Stored data entries
=======

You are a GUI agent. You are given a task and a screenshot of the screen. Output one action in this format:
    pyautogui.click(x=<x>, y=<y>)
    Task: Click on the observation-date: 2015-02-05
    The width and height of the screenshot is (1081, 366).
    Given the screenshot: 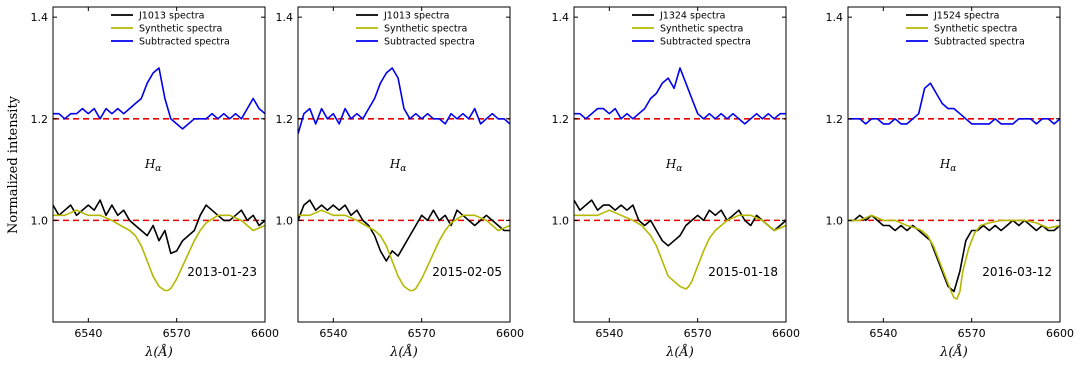 What is the action you would take?
    pyautogui.click(x=467, y=272)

=======

Please copy the items word for word, from the very first line through the line that contains "The width and".

- _Output_
You are a GUI agent. You are given a task and a screenshot of the screen. Output one action in this format:
    pyautogui.click(x=<x>, y=<y>)
    Task: Click on the observation-date: 2015-02-05
    The width and height of the screenshot is (1081, 366).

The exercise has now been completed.